* [TEXT EXTRACT]:
FIGURE 19:IP address classes
A class D scheme also exists for multicasting. The first 4 bits identify the class, and the remaining 28 bits refer to a group of hosts, all of which receive the same IP packet. Refer to “IP Multicast.” A class E is also defined for future use. Unfortunately, most class A network schemes were assigned to U.S. government agencies and large companies early in the history of the Internet, so if you have a network with 16 million hosts, you're out of luck! The class B scheme provides for over 16,000 networks, but these addresses are also allocated. Only class C addresses are still available (as of this writing). Some organizations will find the 254-host limit a bit restrictive, but as discussed shortly, there are ways to get around this problem. Also note that IPv6 will alleviate some of these addressing problems, as discussed later. When you configure a host or router with an IP address, a subnet mask must also be specified. The subnet mask basically serves as a sort of template to indicate which part of the address defines the network and which part defines the host. The subnet masks for the different classes of networks are shown in the following table, along with the binary equivalent:
|
Class |
Subnet Mask (Decimal) |
Subnet Mask (Binary) |
|
Class A |
255.0.0.0 |
11111111 00000000 00000000 00000000 |
|
Class B |
255.255.0.0 |
11111111 11111111 00000000 00000000 |
|
Class C |
255.255.255.0 |
11111111 11111111 11111111 00000000 |
Binary 1s mask out the network address to reveal the host address. As an example, a class B address of 128.10.50.25 and a class B subnet mask of 255.255.0.0 are shown in the following table. If you put the subnet mask over the IP address, the 1s basically mask out the first two bytes and reveal the host address in the last two bytes. Routers are interested in the network address, so they reverse the process to extract the network portion of the IP address.
Class B address 128.10.50.25 10000000 00001010 00110010 00011001
Class B subnet mask 255.255.0.0 11111111 11111111 00000000 00000000
As mentioned previously, class C addresses restrict the number of hosts per network to 254. To get around this problem, a subnetting scheme was devised that basically divides the host portion of the address into two parts and uses some of the bits to identify subnetworks within your own network. However, there is a trade-off in doing this. If you use some of the bits in the host address to identify a subnet, then you reduce the number of bits that are available for host addressing. This is outlined in the following table. For example, if you split your network into two subnets, you can have 126 hosts per subnet. With 16 subnets, only 14 hosts are possible per subnet.
|
Subnet Mask |
Binary Value of Last Byte |
Number of Subnetworks Allowed |
Number of Hosts per Subnet |
|
255.255.255.128 |
x.x.x.10000000 |
2 |
126 |
|
255.255.255.192 |
x.x.x.11000000 |
4 |
62 |
|
255.255.255.224 |
x.x.x.11100000 |
8 |
30 |
|
255.255.255.240 |
x.x.x.11110000 |
16 |
14 |
Note how the last byte in the subnet mask adds binary 1s to the mask in the second column. In the first case, decimal 128 adds binary 1 to the last byte of the mask. This single bit is the subnet address space, but only two values are possible—binary 0 and 1, so only two subnets are allowed. In the second case, decimal 192 adds two binary 1s to the last byte of the mask. With two bits, four subnets are possible—00, 01, 10, 11. Alert readers might notice that the number of possible hosts is shy by two. This is because the first and last binary values are used for broadcasting and internal use.

* [DATA PROVIDED]:
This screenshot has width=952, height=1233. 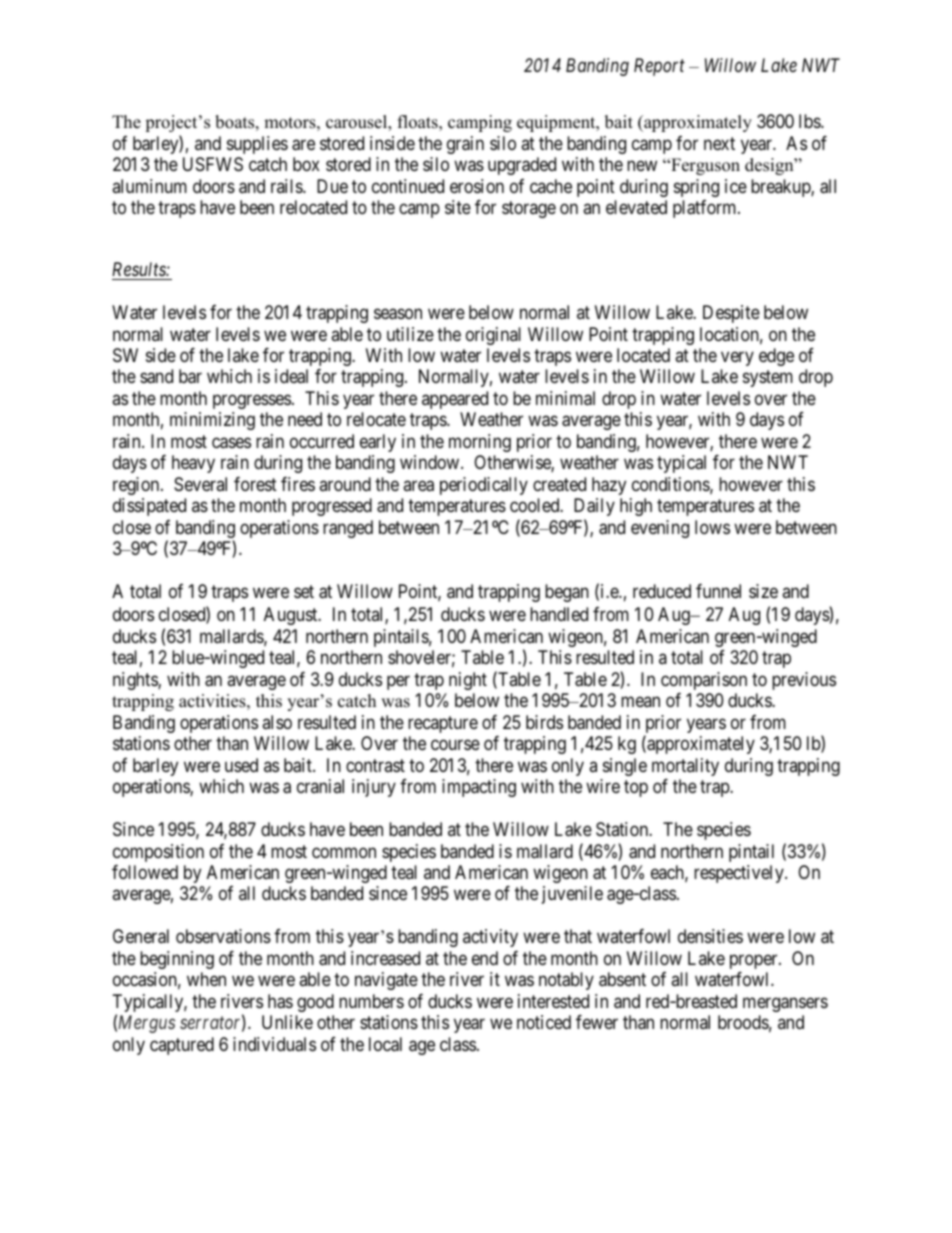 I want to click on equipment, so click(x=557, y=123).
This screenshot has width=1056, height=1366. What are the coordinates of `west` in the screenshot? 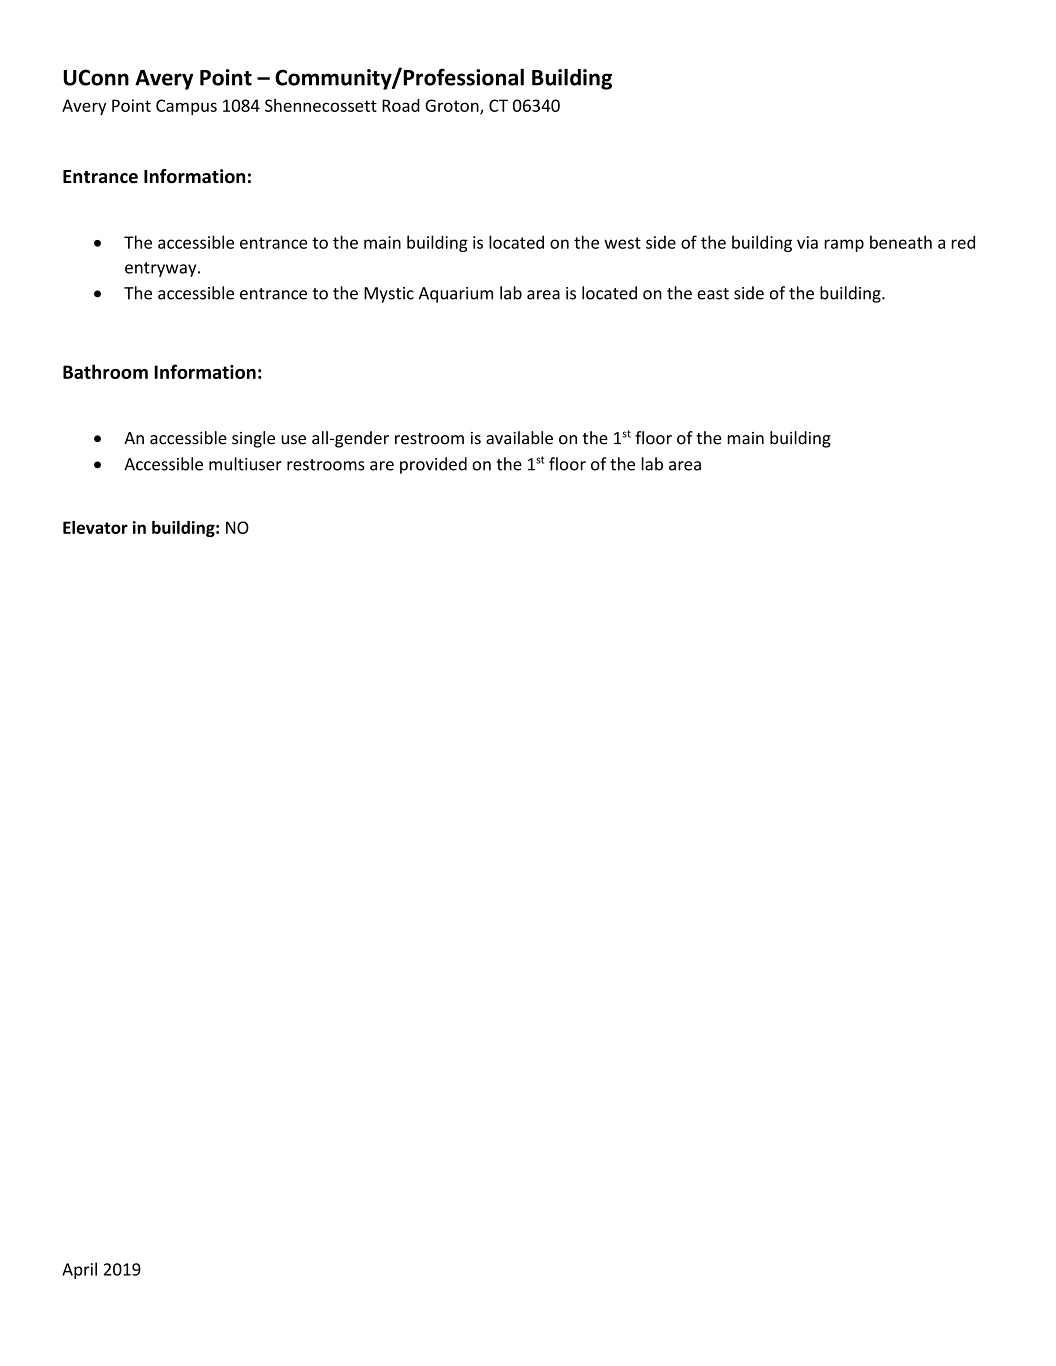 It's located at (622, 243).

* [SET EXERCISE]: In the text on IP addressing, how many hosts per subnet are possible with 16 subnets?

* [FINISHED ANSWER]: Only 14 hosts per subnet are possible.